By bne IntelliNews July 5, 2012

bne -

President Viktor Yanukovych said on July 4 that snap general elections are possible. The suggestion comes as Ukraine is plunged into political crisis following the resignation of the Speaker of the Rada, and violent protest erupts against new legislation giving Russian the status of official language.

Yanukovich met the heads of several parliament factions to discuss what he called a crisis in the legislature after speaker Volodymyr Lytvyn quit in the wake of the ruling party forcing through the controversial law, reports Reuters.

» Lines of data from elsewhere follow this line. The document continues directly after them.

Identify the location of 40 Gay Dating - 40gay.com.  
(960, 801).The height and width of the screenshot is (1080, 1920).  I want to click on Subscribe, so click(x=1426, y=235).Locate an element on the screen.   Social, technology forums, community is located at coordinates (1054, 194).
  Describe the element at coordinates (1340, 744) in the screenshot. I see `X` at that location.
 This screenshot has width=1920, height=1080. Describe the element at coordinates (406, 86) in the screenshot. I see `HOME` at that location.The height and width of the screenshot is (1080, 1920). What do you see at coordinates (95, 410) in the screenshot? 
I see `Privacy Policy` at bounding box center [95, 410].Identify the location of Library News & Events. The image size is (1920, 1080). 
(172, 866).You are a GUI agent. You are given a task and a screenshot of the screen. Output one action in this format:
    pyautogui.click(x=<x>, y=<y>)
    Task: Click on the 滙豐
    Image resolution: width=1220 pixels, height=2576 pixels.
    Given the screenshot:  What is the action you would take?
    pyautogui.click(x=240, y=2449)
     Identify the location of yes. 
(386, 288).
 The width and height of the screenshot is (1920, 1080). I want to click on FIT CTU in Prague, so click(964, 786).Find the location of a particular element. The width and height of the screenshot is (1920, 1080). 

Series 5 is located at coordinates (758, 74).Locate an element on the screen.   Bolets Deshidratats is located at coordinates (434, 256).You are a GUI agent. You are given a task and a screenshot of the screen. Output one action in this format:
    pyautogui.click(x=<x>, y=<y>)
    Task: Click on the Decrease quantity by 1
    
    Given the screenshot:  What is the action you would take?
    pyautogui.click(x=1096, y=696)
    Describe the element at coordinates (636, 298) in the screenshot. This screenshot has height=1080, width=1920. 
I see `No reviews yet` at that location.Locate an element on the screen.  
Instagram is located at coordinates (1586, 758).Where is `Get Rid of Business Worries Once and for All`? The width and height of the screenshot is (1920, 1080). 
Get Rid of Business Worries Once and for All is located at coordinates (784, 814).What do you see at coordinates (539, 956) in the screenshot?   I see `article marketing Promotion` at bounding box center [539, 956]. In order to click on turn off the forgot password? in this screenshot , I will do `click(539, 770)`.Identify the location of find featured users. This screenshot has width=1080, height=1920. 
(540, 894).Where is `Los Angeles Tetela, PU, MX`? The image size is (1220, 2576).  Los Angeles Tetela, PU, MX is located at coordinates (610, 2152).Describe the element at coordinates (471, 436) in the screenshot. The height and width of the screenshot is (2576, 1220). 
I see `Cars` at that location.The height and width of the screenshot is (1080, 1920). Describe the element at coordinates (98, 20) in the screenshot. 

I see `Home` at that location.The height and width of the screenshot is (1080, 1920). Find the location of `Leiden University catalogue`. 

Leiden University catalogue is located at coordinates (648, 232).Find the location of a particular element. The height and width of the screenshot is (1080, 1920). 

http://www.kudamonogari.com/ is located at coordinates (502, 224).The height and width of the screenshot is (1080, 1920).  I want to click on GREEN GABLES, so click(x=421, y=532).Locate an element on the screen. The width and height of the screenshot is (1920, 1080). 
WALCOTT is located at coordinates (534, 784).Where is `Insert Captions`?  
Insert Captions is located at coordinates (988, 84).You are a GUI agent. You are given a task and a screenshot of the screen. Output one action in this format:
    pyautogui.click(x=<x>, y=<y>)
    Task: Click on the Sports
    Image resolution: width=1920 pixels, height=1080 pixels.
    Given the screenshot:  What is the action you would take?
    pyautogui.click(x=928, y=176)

Without the speaker, Ukraine's parliament is paralyzed, because no laws can be put into force without the signature of both the president and the speaker of the house. Ukraine is due to hold scheduled elections in October, but to break the impasse and end the political crisis Yanukovych suggested that he could move them forwards.

"Yanukovich did not rule out that, if (deputies) fail to stabilize parliament's work, it will be necessary to move on to the early parliamentary election procedure," his office said in a statement.

Lytvyn's resignation was provoked by the passage of legislation that gives the Russian language official status in the country. The ruling Party of Regions sprang a vote on the law on the evening of July 3, leaving the opposition no time to organize a counter vote. The following day, demonstrations against the move turned violent, with riot police and protestors clashing amidst tear gas and pepper spray outside the Rada.

The issue has split the country down the middle. The Party of Regions has promised to make Russian an official language as a sop to its supporters, who largely live in the Russian-speaking eastern parts of the country. The naysayers, who mostly come from the Ukrainian-speaking western part of the country, worry that Ukrainian will be swamped by Russian and the law removes any incentive for those in the east to learn Ukrainian, which will permanently divide the country.

The language law is only the latest screw up by the Yanukovych administration, which has blundered from one PR disaster to the next. Tensions are rising steadily and the elections this October - or sooner - could turn into a flash point.